販売現場では、中長期的な車体課税のあり方より、来年4月から税制度がどう変わるかに関心が高そうだ。部品不足で新車の納期が延びるなか、エコカー減税の基準が切り上げられた場合は顧客説明や納車日の調整に苦労するためで「なるべく制度を変えないで」(販売関係者)との声も。単純延長や拡充ならこうした心配はない。自動車関連団体は、物価高による国民生活の負担増なども背景に、自動車購入時の優遇制度を拡充・延長するよう求めていく。

減税基準が切り上がると販売現場への影響は大きい

日本自動車工業会、日本自動車販売協会連合会などの主要団体は、エコカー減税(自動車重量税)、グリーン化特例(自動車税、軽自動車税)の拡充・延長要望で足並みをそろえる。また、総務省が導入した「環境性能割」については「旧自動車取得税の付け替えだ」(自販連)、「消費税との二重課税になっている」(全国軽自動車協会連合会)と反発し、即座に廃止するよう求める。日本自動車会議所は、動力を持たないトレーラー(被けん引車)への環境性能割の即刻廃止も求める。
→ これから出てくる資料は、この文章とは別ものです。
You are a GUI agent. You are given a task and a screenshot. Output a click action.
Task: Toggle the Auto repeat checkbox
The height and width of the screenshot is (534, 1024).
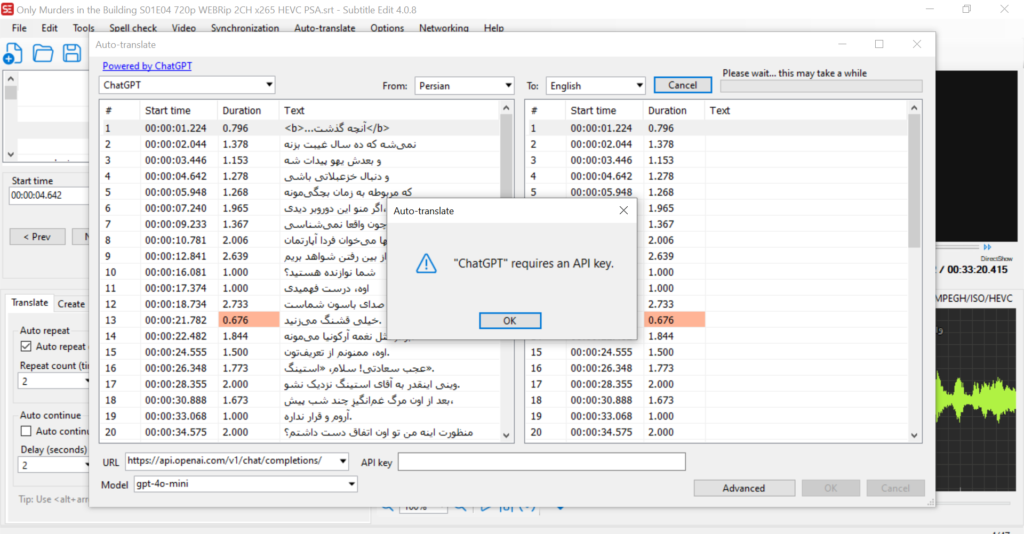(27, 346)
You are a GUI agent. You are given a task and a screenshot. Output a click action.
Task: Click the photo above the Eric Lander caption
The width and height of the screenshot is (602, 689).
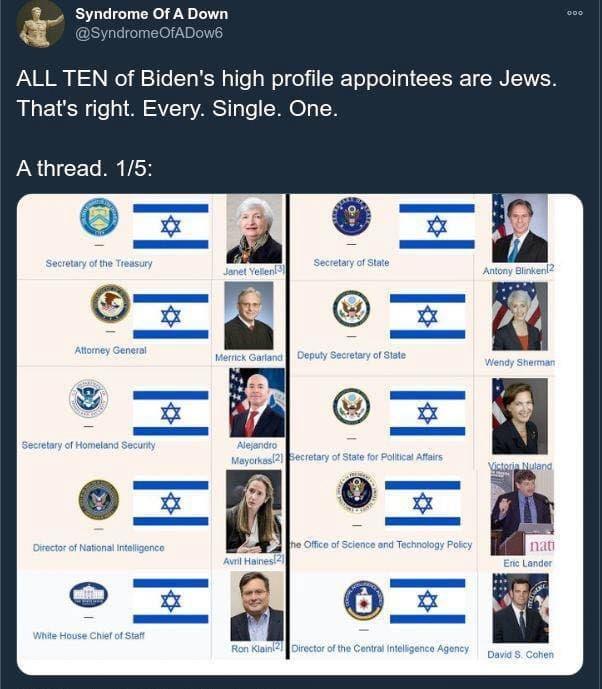coord(521,513)
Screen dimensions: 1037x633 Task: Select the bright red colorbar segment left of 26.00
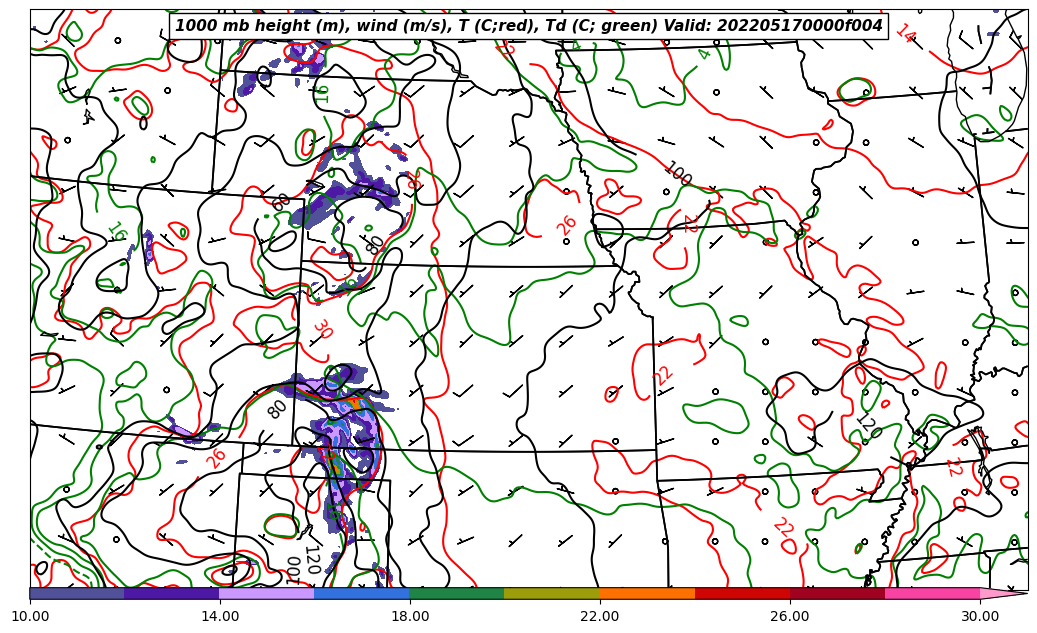coord(742,593)
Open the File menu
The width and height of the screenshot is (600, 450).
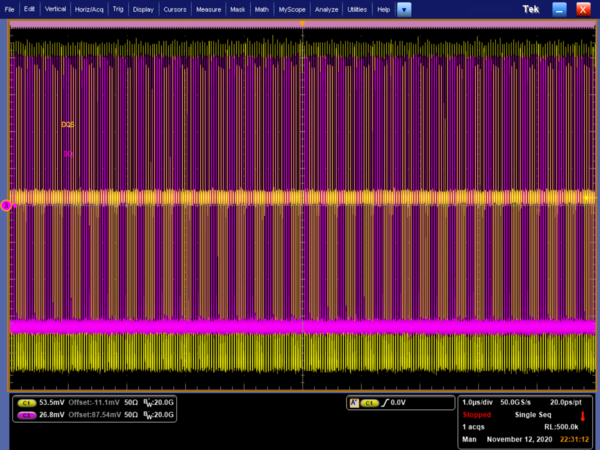click(x=11, y=9)
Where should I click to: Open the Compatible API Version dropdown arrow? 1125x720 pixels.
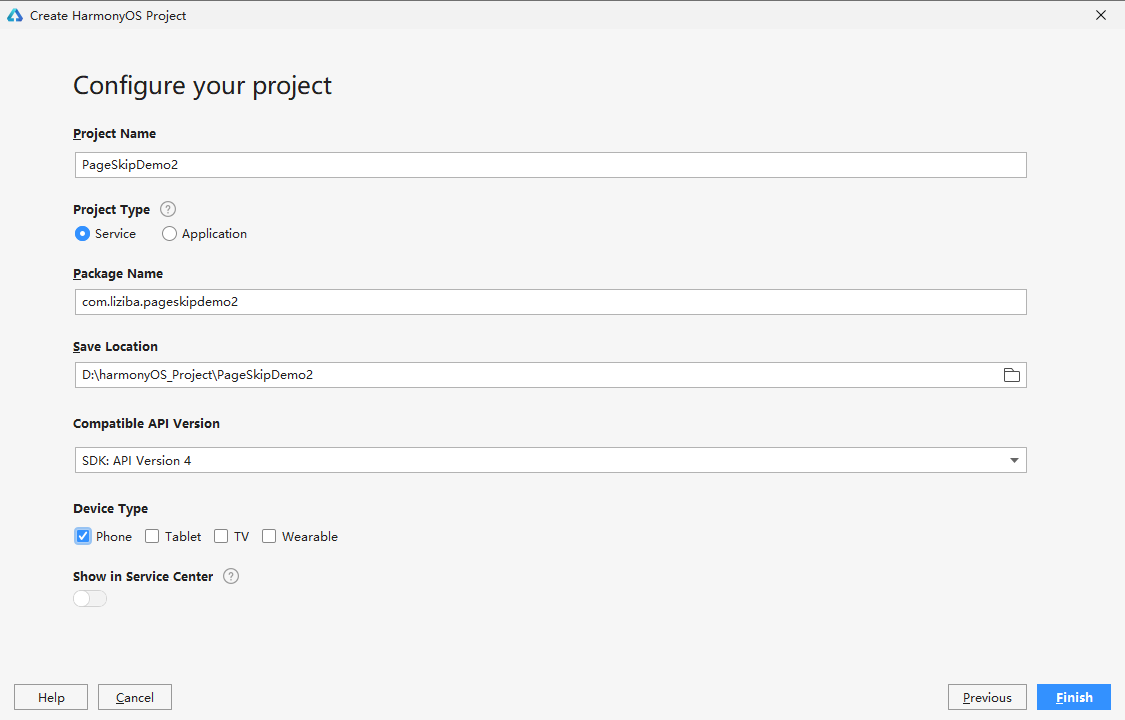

自工会はさらに「即時廃止ができない場合、電気自動車や燃費の良い自動車を広く減免し、保有税の抜本見直しと一体で廃止すべき」とした。

国民生活や、自動車業界が置かれた厳しい環境を考慮するよう政府・与党に求めていることも今年の特徴だ。自工会は「550万人の雇用を維持し、15兆円の外貨獲得など日本経済に貢献してきた」と基幹産業としての役割を強調。自販連は、昨年7月から続く新車販売の前年マイナス基調を踏まえ「販売業界の活性化が、ひいては日本経済の復興にもつながる」と期待を込める。全軽自協は「軽や二輪車は国民の日常生活や経済活動に必要不可欠だ」と、現行水準以上の負担増に断固反対の立場だ。

政府・与党内では減税延長・拡充のため、エンジン車の優遇を縮小させる案もある。これに対し自販連は、税負担の国際比較を念頭に「非電動車であってもこれまで以上の負担を課す施策には反対する」と釘を刺した。